On the very same day, Friday, August 19, 2011, AMZN was trading at \$180.72 with resistance at \$190. When the 190 call was sold, the upside protection was from \$180.72 to \$190, or exactly \$9.18.

BTO + 1 Aug (wk4) (3 x OTM) 195 call @ \$0.55

STO – 1 Aug (wk4) (2 x OTM) 190 call @ \$1.30

Max P (\$1.30 – \$0.55) = \$0.75

Max L (195 call – 190 call = \$5 – \$0.75) = \$4.25

ROR = Max P/Max L = \$0.75/\$4.25 = 17%

BEP = Sold strike plus the credit, or \$190.75

Click to Enlarge

The above figure shows how the chart looked at the entry with the green line showing the exact price and the vertical, black dotted line showing the date of entry. On this AMZN trade, he did not have an order cancels order (OCO) set up like he had on the GOOG trade. He manually closed out the trade for a loss of \$4.20, just a bit less than the maximum loss of \$4.25 per contract.
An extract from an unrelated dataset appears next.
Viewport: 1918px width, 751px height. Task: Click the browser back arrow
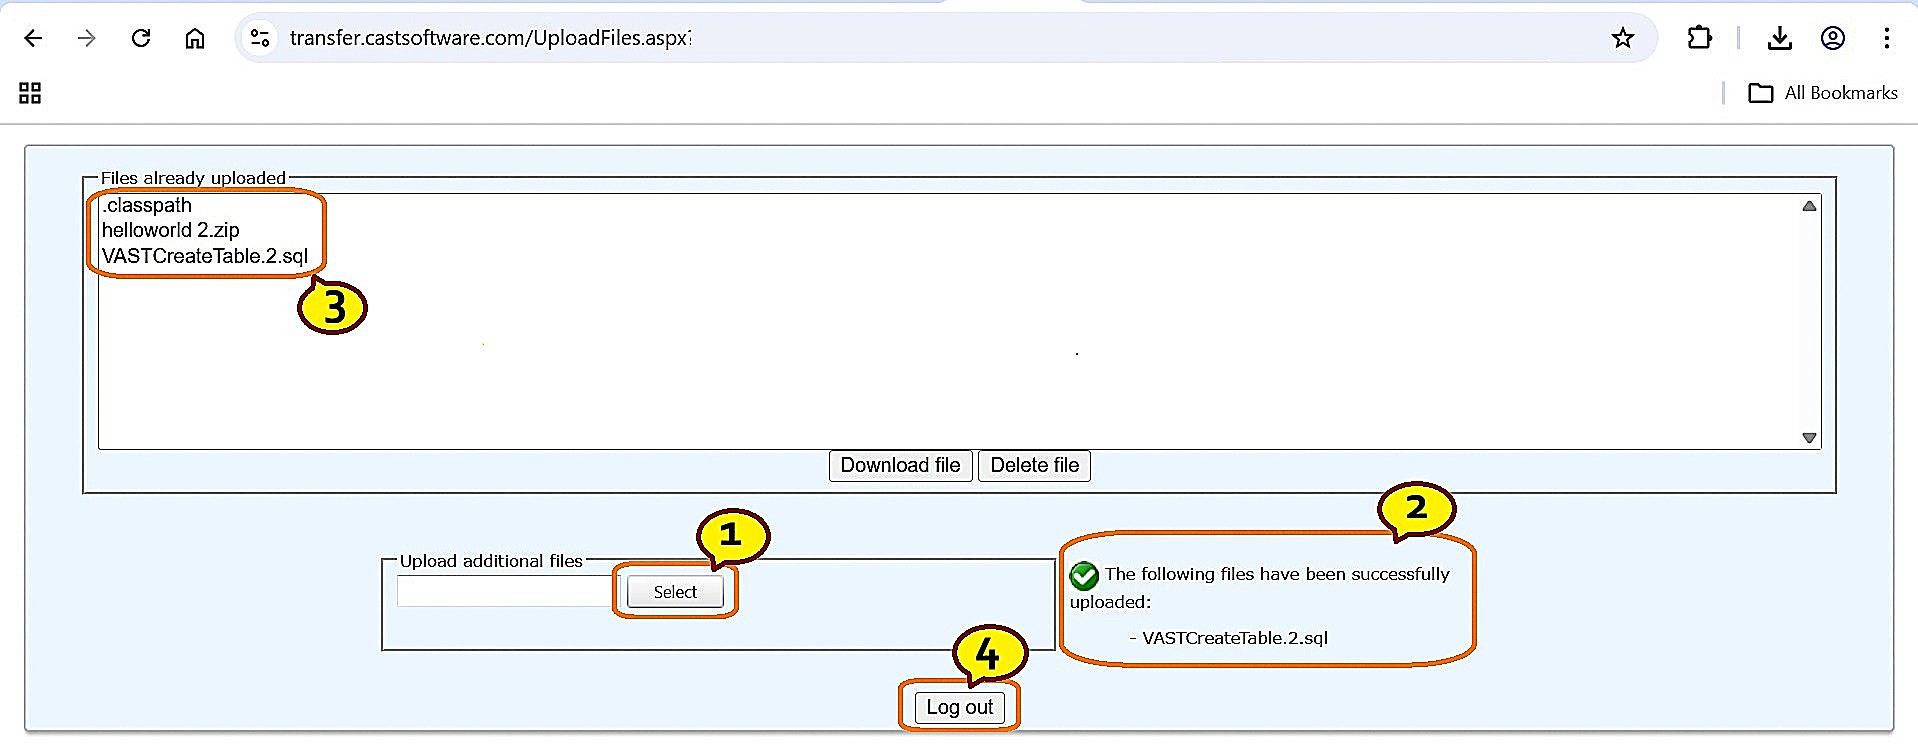click(x=33, y=38)
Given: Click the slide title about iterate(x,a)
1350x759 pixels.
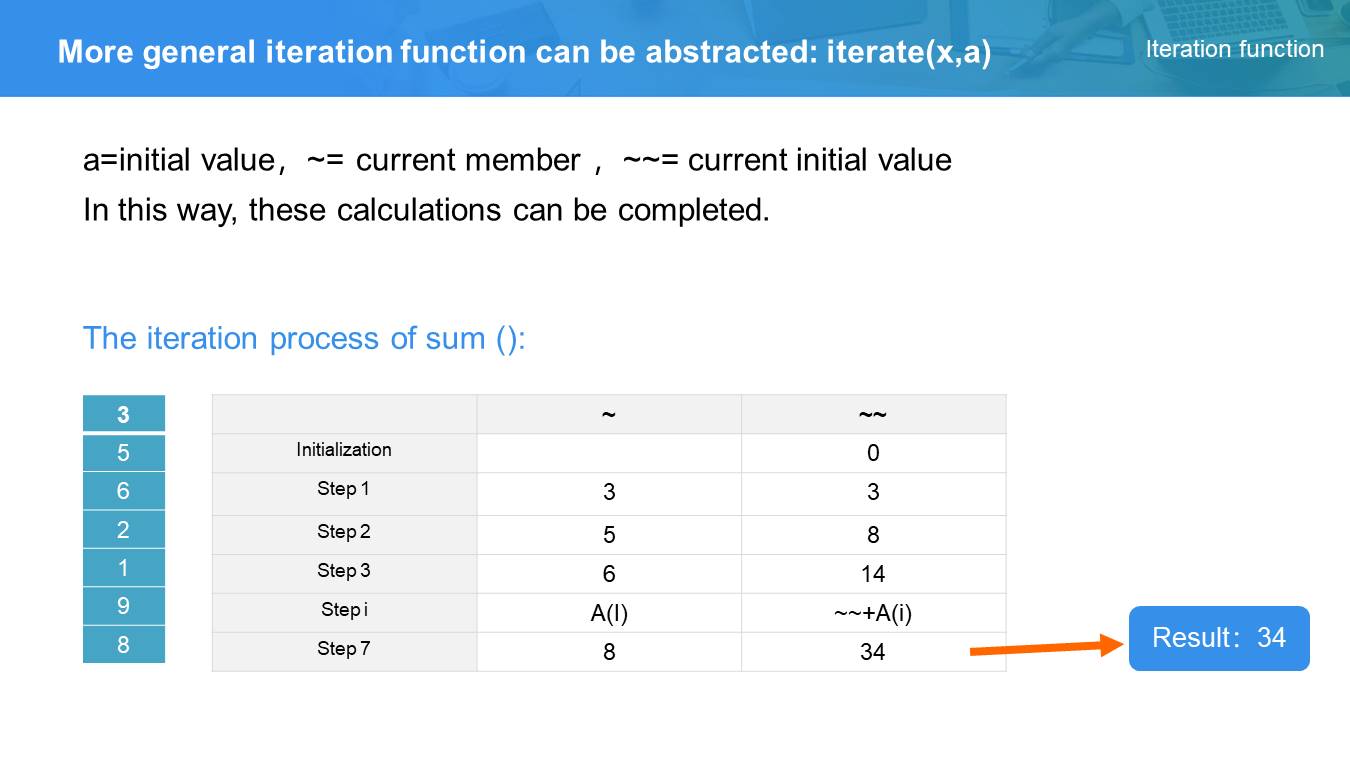Looking at the screenshot, I should (x=524, y=52).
Figure 4 below shows how the price had rallied through the red line (sold 190 call) and closed much higher on Friday, August 26, 2011, the last day of his trade.

Click to Enlarge

Looking at both of these trades, I found several errors.
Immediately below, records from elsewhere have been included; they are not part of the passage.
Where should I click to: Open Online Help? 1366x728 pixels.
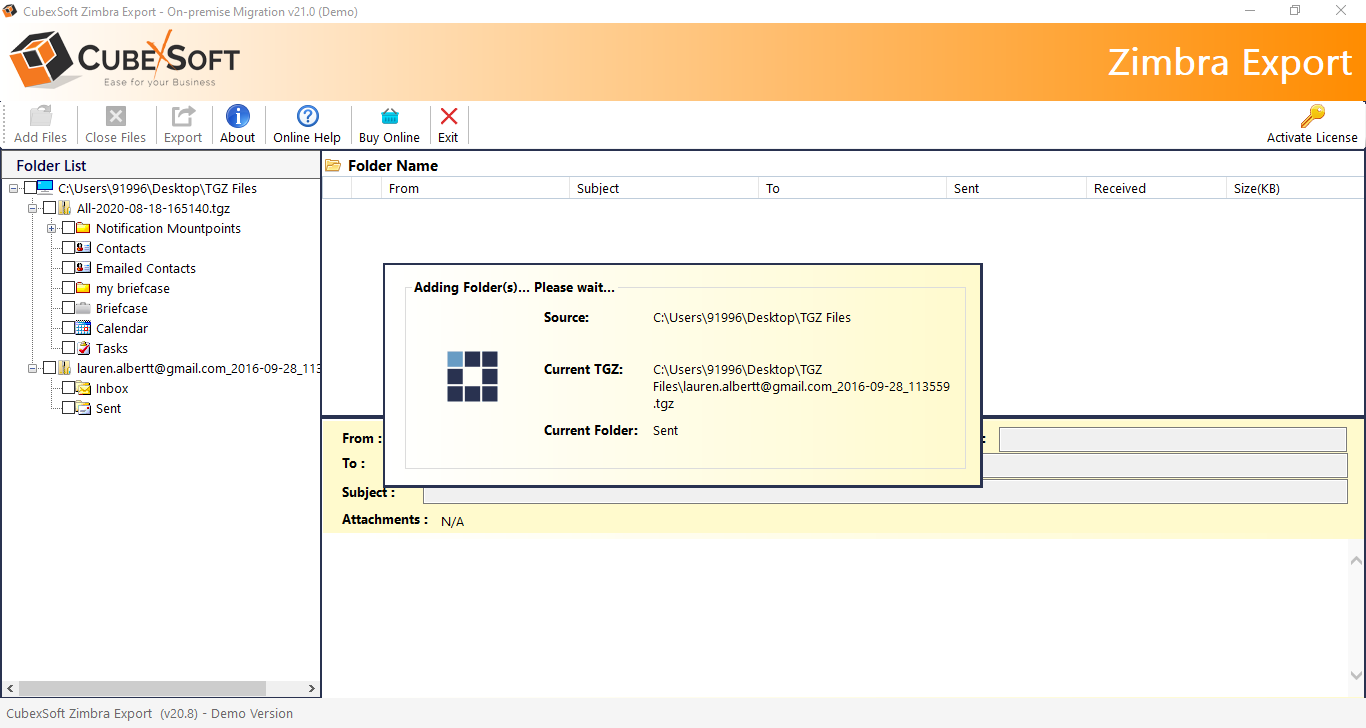[x=306, y=124]
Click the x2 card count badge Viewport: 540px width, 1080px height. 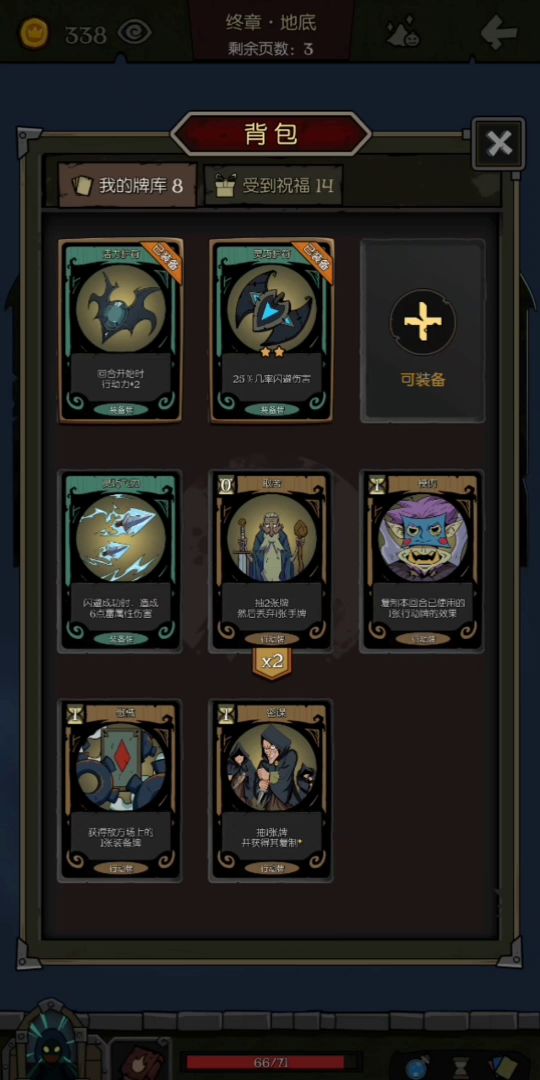(272, 663)
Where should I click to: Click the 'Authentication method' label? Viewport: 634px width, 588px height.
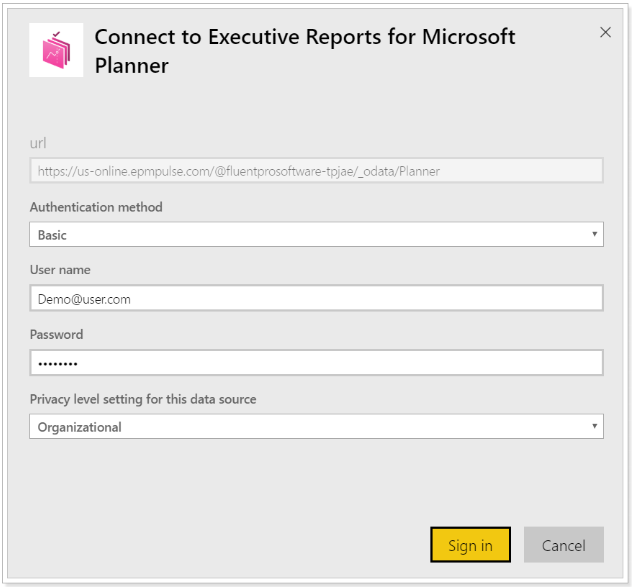click(96, 207)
Weekly credit spreads were sold on "jumpy" products in an extremely volatile environment. I call GOOG and AMZN "jumpy" because they can go in either direction, irrationally far, fast, and furiously.

Selling weeklies means that there is virtually no time to reverse the trade. Also, if the premium goes up due to an increase in Vega, then it will cost more to close the trade than what the trade was initially sold for.

Technically, the price closing outside of the lower Bollinger band is not the very best short entry. Outside a Bollinger band, there tends to be a reversion back to the mean.

In other words, it is almost like a rubber band effect. When the price action stretches outside of the lower band, as was the case in these two trades, then it is possible that there could be a knee-jerk reaction back to the upside, at least to the middle line of the Bollinger bands. Unfortunately, that is exactly what took place for both of these GOOG and AMZN bear call spreads.

In short, the bear call spread was the proper option strategy for this high-volatility environment. But the trader used it at the wrong time technically and on the wrong instruments.

This option strategy works, and mathematically, the trader would not have suffered as big a loss on AMZN had he placed an OCO like he did for the GOOG trade.

There is no 100% guarantee in trading the markets that the trade will go as anticipated. The best suggestion that I can give to the novice trader is to trade small—a single contract to start with— during the learning stage.

Also, get better at your technical analysis and have a worst and best scenario pre-planned. Good trading, and do not lose heart. The market is always right and never boring!